Your aim is to feel energetic again, physically and mentally, as well as well-rested.
- Think about why you are burnt out
Have you taken on more caring responsibilities lately? When did you last have a day off? Determining what has caused your burnout is the first step in managing it. There may be nothing new, but your stress has simply built up over time.
- Manage your time
When you care for someone or others regularly, it can feel like your time is not your own. Managing your time and setting boundaries is a good way to regain control of what time you give to others and what time is for you.
- Learn to say no
A burden of being a caring person is that you can feel like you have never done enough for others or feel guilty if you don’t help those who ask. It may be that no one is asking anything unreasonable of you, but you are spinning too many plates at once. Learn to consider someone’s request for help before automatically saying yes. Do they really need you to help and does it need to be at that time? If it’s a favour for a friend, rather than caring for somebody vulnerable, does this person often ask big favours from you but give very little in return?
- Look after your physical health
Looking after your physical health can do wonders for your mind. Exercise is a proven stress reliever and eating a healthy diet affects chemicals in the body and brain; the Mediterranean diet has even been shown to reduce symptoms of depression.
- Make time to unwind
When managing your time, assign time each day to relax and unwind. It could be a daily bath, an hour of reading before bed, watching your favourite programme – anything that you find relaxing and enjoyable and is just for you. It doesn’t have to be alone, it could be eating dinner at the table with your partner each night with the telly switched off, but something that helps you to calm down and recharge.
- Practise mindfulness
Mindfulness is a form of meditation that teaches you to be present in the moment and to manage your thoughts and emotions. It can reduce stress, anxiety and even help with depression. You can build your skills in mindfulness by practising each day. To read more about mindfulness, click here.

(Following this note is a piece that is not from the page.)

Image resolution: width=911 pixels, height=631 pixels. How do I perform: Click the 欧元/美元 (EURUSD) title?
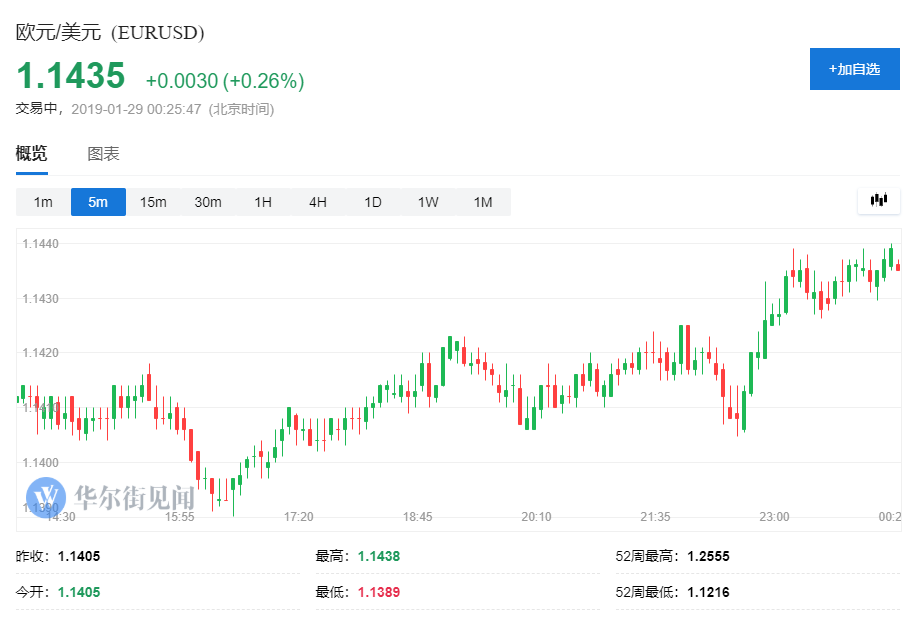(x=110, y=32)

- Find a healthy way to relieve stress
It’s very normal to have a crutch when you are struggling with stress, other negative feelings or even just the monotony of life. However, reaching for a bottle of wine each night or using junk food to cheer you up can make you feel worse in the long run. Try to find a healthy coping mechanism to help you to clear your head and give you a boost. It could be cycling, gardening, knitting, learning a language – any activity that is just for you that you can look forward to each day and feel better for.

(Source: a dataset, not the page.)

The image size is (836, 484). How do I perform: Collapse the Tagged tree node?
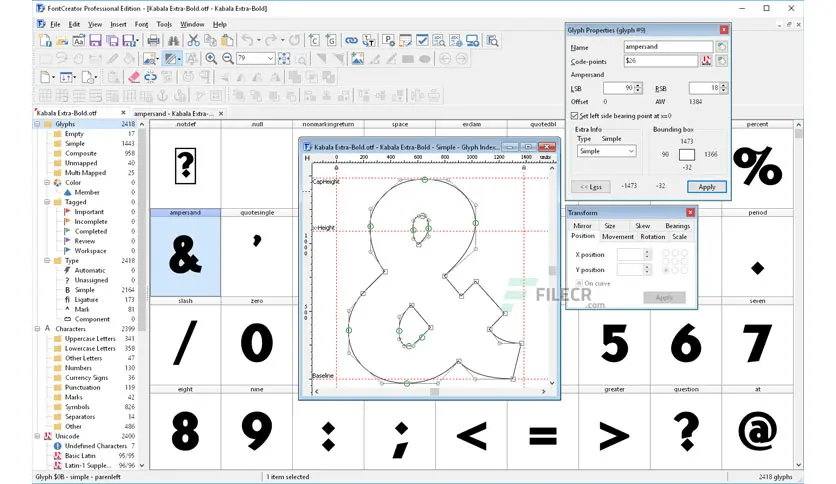coord(44,202)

- Find coping strategies for particularly stressful situations
Caring for others can come with many stressful situations. Find strategies to relax and not feel overwhelmed when something unexpected or difficult happens. It could be deep breathing, mindful thinking or taking a few minutes out to listen to a song that calms you.
- Take time off
Burnout is usually caused by stress that builds up so you may just need a break. This could be some time off work, going on holiday or finding respite care for a few days. If you do a lot for a lot of people, it could be simply saying “I’m not doing that this week but I can help you next week.”
- Seek professional help
If you think you need external support with your burnout, you may wish to go to your doctor or hire a counsellor to help you through it. You may be assessed, such as using the Copenhagen Burnout Inventory (CBI) and/or be recommended talking therapy or other means to help you recover.